Getting around Venezuela
Almost all significant towns are connected with scheduled services operated by domestic airlines, including Aeropostal (www.aeropostal.com), Aserca Airlines (www.asercaairlines.com), Avior (www.aviorair.com) and SBA Airlines (www.sbairlines.com).
A flight may be the best, though not the cheapest, option for reaching some of the more far-flung destinations, particularly Angel Falls (Canaima) and the Amazon region. Schedules are unreliable however, and you should book flights in advance, especially during the summer and national holidays.
The airport tax for domestic flights is Bs.F.120, often included in the airfare. Passengers that enter the country with Tourist Card and stay for less than 30 days do not have to pay the tax.
For most visitors, driving in Venezuela is not worth the effort. The paperwork is daunting, and many locals drive aggressively and with scant regard to the rules of the road. Above all, there are plenty of cheaper and easier alternatives, primarily buses and taxis. If you decide to drive, do be aware that drivers routinely ignore red lights. When filling up on petrol, pump attendants expect a tip.
The quality of roads is variable but the main roads in Caracas and to the interior are good.
Most major roads are paved, but some routes have many potholes; on these roads a 4-wheel drive is recommended. Many smaller backroads are dirt or gravel, which turn into a mudbath in the wet season; a 4-wheel drive is best at this time too.
Most of the international car hire companies operate at the airport and in major city centres. You can often get better rates by booking online from home. Drivers need to be at least 21 years old to rent a car, and sometimes older for 4-wheel drive or luxury vehicles.
Taxis are plentiful in Caracas and other cities; they are not expensive but they don’t have meters so agree on the fare before you set off. Official taxis in Caracas are white, with yellow licence plates; they are safer than unmarked minicabs.
‘Por puesto’ shared taxis are also common and usually take the form of minibuses or old US cars (known as busetas or carritos). They follow set routes and are considerably cheaper, but you will probably have to pay the extra passengers’ fares if you don’t want to wait for it to fill up.
There is an abundance of buses covering the whole country, making this the best way to get around. Fares are cheap, though the condition of the buses varies widely, from rusty old wrecks to gleaming modern luxury coaches complete with bed-seats, icy air-conditioning and TV/DVD players.
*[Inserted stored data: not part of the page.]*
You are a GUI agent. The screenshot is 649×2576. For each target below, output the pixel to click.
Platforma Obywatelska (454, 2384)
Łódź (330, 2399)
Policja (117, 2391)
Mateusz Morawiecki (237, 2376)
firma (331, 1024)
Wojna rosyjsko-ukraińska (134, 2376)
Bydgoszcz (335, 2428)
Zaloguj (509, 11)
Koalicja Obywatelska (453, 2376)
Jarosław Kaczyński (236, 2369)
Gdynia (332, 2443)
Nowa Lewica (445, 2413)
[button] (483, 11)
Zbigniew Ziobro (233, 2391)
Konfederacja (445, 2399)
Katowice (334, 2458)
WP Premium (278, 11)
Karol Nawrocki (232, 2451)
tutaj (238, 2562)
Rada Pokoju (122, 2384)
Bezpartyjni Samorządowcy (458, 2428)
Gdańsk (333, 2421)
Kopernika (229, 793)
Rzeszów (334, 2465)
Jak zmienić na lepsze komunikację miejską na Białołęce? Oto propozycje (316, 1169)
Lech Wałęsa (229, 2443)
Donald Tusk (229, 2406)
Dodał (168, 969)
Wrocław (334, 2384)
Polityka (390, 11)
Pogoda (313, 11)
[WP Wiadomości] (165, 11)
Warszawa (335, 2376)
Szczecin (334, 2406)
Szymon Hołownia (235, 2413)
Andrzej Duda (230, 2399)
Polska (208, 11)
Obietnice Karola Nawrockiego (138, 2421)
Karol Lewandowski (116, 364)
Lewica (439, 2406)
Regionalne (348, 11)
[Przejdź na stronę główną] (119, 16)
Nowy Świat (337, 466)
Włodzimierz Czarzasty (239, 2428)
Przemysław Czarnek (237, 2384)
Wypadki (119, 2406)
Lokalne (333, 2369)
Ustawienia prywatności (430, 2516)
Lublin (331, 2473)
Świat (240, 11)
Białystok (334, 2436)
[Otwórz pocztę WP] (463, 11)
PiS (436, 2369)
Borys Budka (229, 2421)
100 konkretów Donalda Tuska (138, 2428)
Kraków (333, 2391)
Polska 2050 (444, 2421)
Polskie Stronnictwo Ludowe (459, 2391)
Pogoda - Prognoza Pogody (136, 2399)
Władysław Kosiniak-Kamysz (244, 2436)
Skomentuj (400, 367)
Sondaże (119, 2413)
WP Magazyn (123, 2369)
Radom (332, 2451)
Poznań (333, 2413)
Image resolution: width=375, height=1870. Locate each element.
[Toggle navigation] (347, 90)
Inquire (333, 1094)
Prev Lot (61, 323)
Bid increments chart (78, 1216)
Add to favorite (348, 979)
Bus terminals in Caracas serve different parts of the country. Terminal de Oriente, for the east, southeast and Colombia, is found at metro Terminal de Oriente and is 15 minutes away by taxi. Terminal la Bandera serves the west and southwest and is five minutes by taxi from the metro station of same name. Luxury coaches with their own terminals, and serving various destinations, include Aeroexpresos Ejecutivos (www.aeroexpresos.com.ve).
All vehicles must carry a spare tyre, wheel block, jack wrench and special reflector triangle. You must be at least 18 years old to drive in Venezuela and 21 years old to rent a car. Speed limits are officially 80 to 120kph (50 to 75mph) on major roads and 40 to 60kph (25 to 37mph) in residential areas, though in reality limits are rarely enforced. Seat belt use is compulsory. You can't ride motorbikes in Caracas after 2200.
TACV (tel: +58 212 781 9743; www.automovilclubvenezuela.com). In the event of an accident, both vehicles must remain in the position of the accident until a Traffic Police Officer arrives, otherwise insurance companies will be unable to pay claims. For emergencies, call 911.
Drivers must have their licence and insurance documents with them at all times; both foreign licences and International Driving Permits are valid.
Caracas has a metro which is comfortable and inexpensive; with convenient links to long-distance bus stations (www.metrodecaracas.com.ve). Elsewhere, local transport is handled by both conventional bus services and por puestos (share-taxis). Fares for the latter are similar to those on the buses, though generally higher after 2100 and at weekends.
From the airport, authorised taxis (black Ford Explorers, with an oval yellow logo) line up in front of the international and domestic terminals. Pay in advance at the signposted ticket office. Do not go with unlicensed taxi drivers.
Apart from the Caracas subway and a suburban light-rail line, there are no passenger trains operating in Venezuela.